Thursday, 25th May 2000.

The House met at eleven of the clock: The LORD CHANCELLOR on the Woolsack.

Prayers--Read by the Lord Bishop of Hereford.

Community Care: Charging Policies

Lord Campbell of Croy asked Her Majesty's Government:

    What action they are taking to rationalise the uneven incidence of charges made by local authorities for community care services needed by some disabled and elderly people, described in the recent report of the Audit Commission.

The Parliamentary Under-Secretary of State, Department of Health (Lord Hunt of Kings Heath): My Lords, the current charging methods of some local councils for home care are unacceptable. We intend to propose an amendment in another place to the Care Standards Bill to allow guidance to be issued under Section 7 of the Local Authority Social Services Act 1970.

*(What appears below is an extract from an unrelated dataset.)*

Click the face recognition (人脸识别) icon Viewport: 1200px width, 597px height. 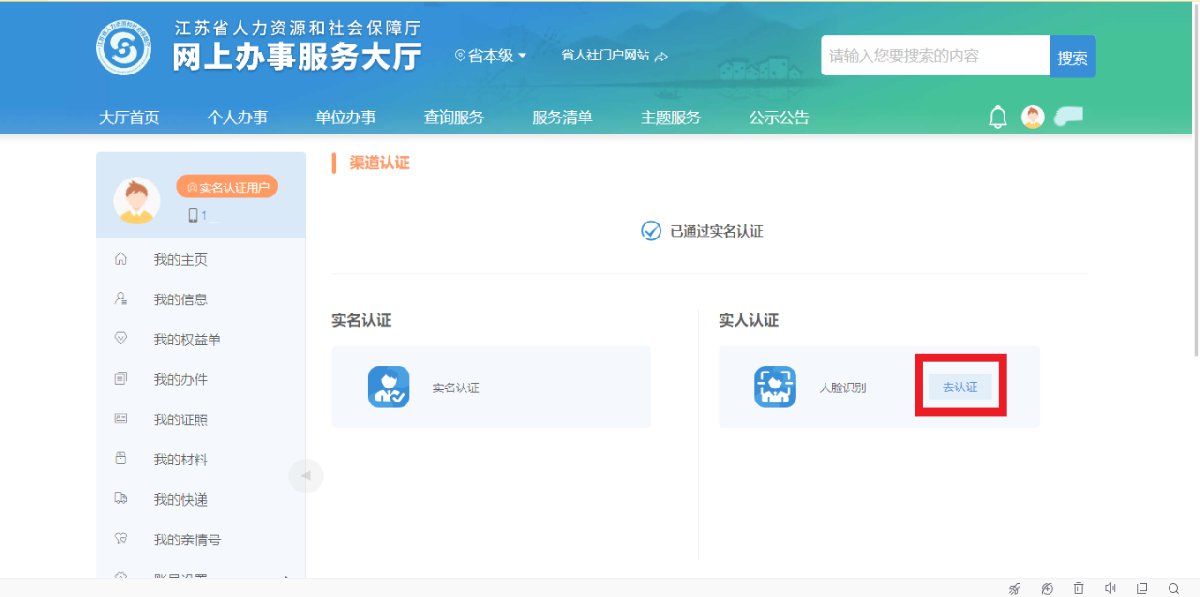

Lord Campbell of Croy: My Lords, I thank the noble Lord for that welcome reply and news. As about one-third of local authorities charge for these services without exempting those on low incomes--described by the commission as unacceptable--will the Government not only introduce the amendment but also make sure that severely disabled people who are hard up are not tempted to give up services which they certainly need but cannot afford?

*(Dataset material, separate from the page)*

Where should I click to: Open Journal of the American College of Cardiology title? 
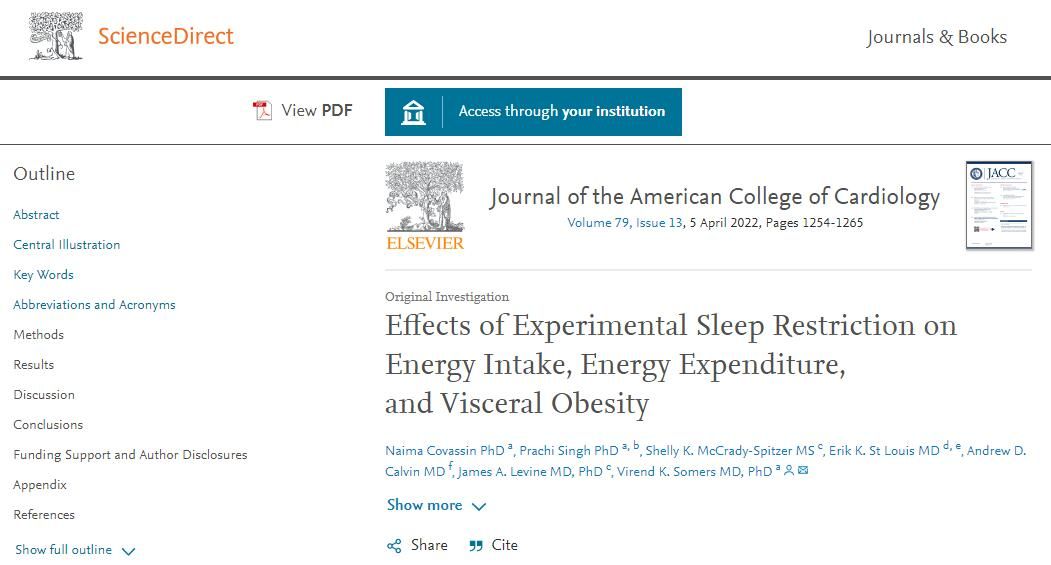coord(715,196)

Lord Hunt of Kings Heath: My Lords, I take the noble Lord's point. While some local authorities have very good charging policies, many do not and there is a great deal of inconsistency between them. It is hard at times to see why one local authority has arrived at one decision and a neighbouring authority has arrived at a completely different one. I understand the noble Lord's point about people on low incomes or in receipt of benefits. I assure him that those issues will be considered as part of the consultation on the statutory guidance.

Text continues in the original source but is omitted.